Compared to oxide semiconductor-based hydrogen gas sensors, palladium (Pd)-based sensors exhibit superior hydrogen selectivity and have the ability to react with hydrogen at relatively lower temperatures, altering the metal’s electrical properties. This allows Pd-based sensors to function efficiently even at room temperature.

Palladium nanogap gas sensors utilize the hydrogen-induced lattice expansion property, where Pd absorbs hydrogen gas, causing the atomic lattice to expand. These sensors have drawn attention for overcoming the high detection limits of traditional Pd films and the scalability limitations of Pd nanowires. In Pd nanogap sensors, the width and density of the gaps are critical in determining hydrogen sensitivity. However, traditional Pd nanogap sensor fabrication, often utilizing laser lithography or nanoimprinting, is effective at controlling the nanogap width but is costly and labor-intensive when it comes to increasing gap density.

**Given data**
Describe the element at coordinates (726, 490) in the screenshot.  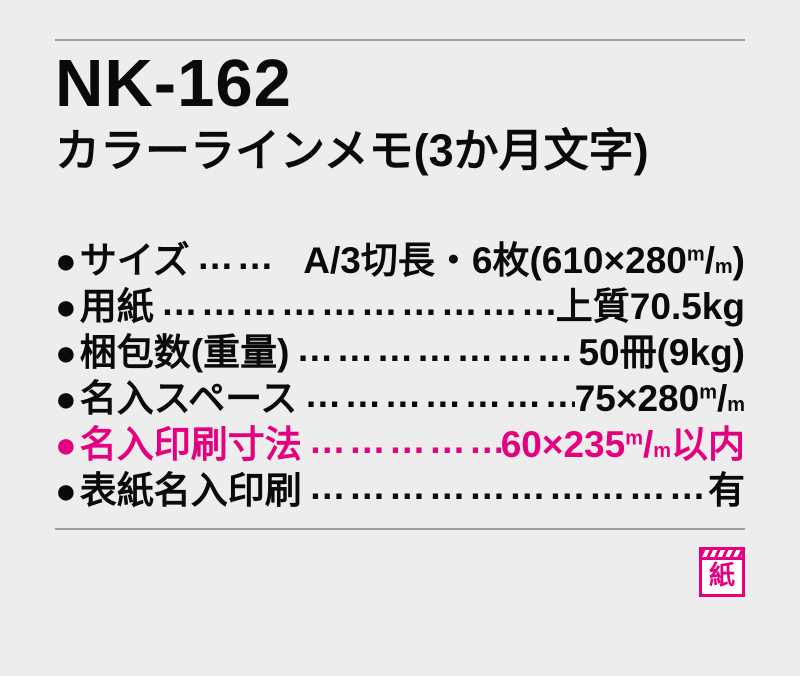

**Required work**
1. Summarize the text on palladium hydrogen sensors in two sentences.
2. In the text on palladium hydrogen sensors, turn the paragraph that begins "Palladium nanogap gas sensors utilize" into a short bulleted list that keeps its main facts.
3. Answer these questions from the text on palladium hydrogen sensors:
(a) At what temperature can palladium-based sensors still work efficiently?
(b) What two features of the gaps decide hydrogen sensitivity in nanogap sensors?
(c) Which two fabrication methods does the text name?

**Expected results**
1. Palladium-based hydrogen sensors are more selective for hydrogen than oxide semiconductor sensors and react with it at lower temperatures, so they work efficiently even at room temperature. Palladium nanogap sensors use the lattice expansion that happens when palladium absorbs hydrogen, and their sensitivity depends on gap width and density, but usual fabrication methods make raising gap density costly and labor-intensive.

2.
- Palladium nanogap sensors rely on hydrogen-induced lattice expansion: palladium absorbs hydrogen and its atomic lattice expands.
- They overcome the high detection limits of traditional palladium films and the scalability limits of palladium nanowires.
- Gap width and gap density are key to hydrogen sensitivity.
- Traditional fabrication, often laser lithography or nanoimprinting, controls gap width well but is costly and labor-intensive for increasing gap density.

3.
(a) Room temperature.
(b) The width and the density of the gaps.
(c) Laser lithography and nanoimprinting.